Inside SEAL Team Six(60)
You have to be able to live your cover. So you practice it and know it well.
Many SEALs have attended SERE School and are practiced in the techniques of survival, evasion, resistance, and escape. We know that if captured, we should try to escape as soon as possible. During SERE School, we’re taught how to resist interrogation. That’s one reason it’s very difficult, if not impossible, to get any worthwhile info out of a SEAL.
Typically, the corpsman briefed the search-and-rescue plan and the location of the nearest medical facility. Then the commo guy would brief the comms portion of the PLO. The point man would discuss the primary and secondary insertion and extraction routes; the team tactician the specific actions at enemy contact. We all prepared and briefed our specific portion of the mission to our fellow team members and to HQ personnel attending the PLO.
Specific equipment and clothing was also briefed. Were we going to wear ■■ gear, desert camo, or flight suits?
Then we specified the first-line gear we’d be carrying at all times for the specific mission. First-line gear usually included a sidearm, a knife, and an escape-and-evasion (E & E) kit—compasses, flashlights, maps of the area, local currency, and medical gear.
Second-line gear was defined as the equipment we were going to need for our first twenty-four hours of survival—water, MREs, and extra ammo. It was carried on a harness, a vest, or a belt, depending on the op. Second-line gear had to be worn at all times except when sleeping in a tent, barracks, or hotel, in which case it was kept at the foot of the bed.
Today, in operations in the Middle East, SEALs keep their second-line gear on a belt or in a vest and don’t leave the base or garrison without it.
Third-line gear incorporated the things needed for longer-time survival—we called them comfort items—and was usually carried in a backpack, a go-bag, or a bailout kit. It might include extra food and extra ammo, a weapon-cleaning kit, a large orange-colored air panel (to mark your location), a smoke grenade, Claymore mine, a larger medical kit than what you carried with your first-line gear, possibly a butane stove, and maybe a jungle hammock to keep you off the jungle floor.

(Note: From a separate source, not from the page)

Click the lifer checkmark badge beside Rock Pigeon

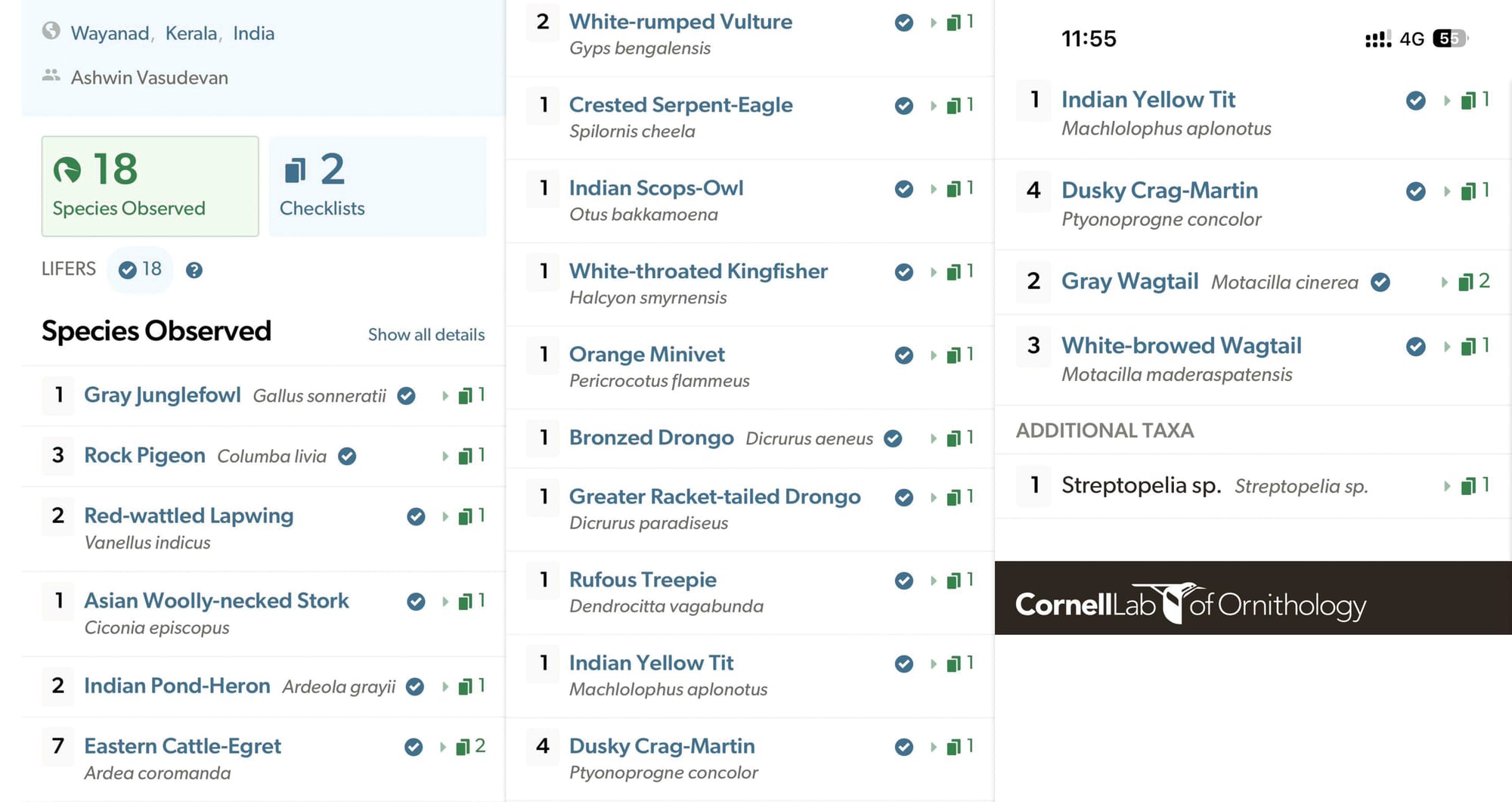click(x=347, y=457)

If an operative was leaving the base or hotel in a car, third-line gear was usually kept in the backseat or stashed in the trunk.
First-, second-, and third-line gear were always prioritized according to the country we were going to and the mission. The gear could change during the mission based on the security level. All this was specified in the PLO. It was part of our planning.
Each SEAL also carried specialized equipment needed for his role in the platoon. So the commo guy carried the satellite phone and radio, and the medic was responsible for the more advanced emergency medical kit. I carried morphine and specialized medical equipment that enabled me to perform a cricothyrotomy, put in a chest tube, or do a cut-down if needed.
Crics, chest tubes, and cut-downs are essential parts of combat medicine. Crics are used to establish airflow when someone’s airway is blocked or damaged; I’d simply slice the person’s throat just below the Adam’s apple and insert a plastic tube to reestablish breathing. Chest tubes are needed for penetrating wounds to the thorax. And cut-downs are required when you can’t get an IV into someone who is wounded.
Once outfitted, the team assembled outside. Typically, every operator carried a blowout patch—a four-by-four-inch battle dressing used to control major bleeding—in his lower left cargo pocket. If that man was hit, everyone on the team knew to use his blowout patch.
Outside, we’d do a sound check, jumping around to make sure our gear didn’t rattle or create any noise during movement. Often, we had PJs (Air Force Pararescue) or CCT (combat-control technicians) accompany us through training and on missions. Combat-control technicians were experts at establishing and maintaining communications.
Then we’d do a weapons check by firing off several rounds to verify that each weapon was in optimum working order.
Next, we’d stage a rehearsal. We were sometimes able to plan ahead and create a mock-up building, ■■■■■■■■■■■■■■■■■■■■■■■■■■■■■■■ If we didn’t have time to mock up a building, we’d draw the floor plan on the cement.
We’d execute a walk-through first and review all the commands and procedures. When we worked with U.S. SWAT teams, we’d draw the room, house, or building plan in a parking lot, drive up to the structure, disembark from the vehicle, take cover, simulate the breach into the building, and rehearse actions on the objective.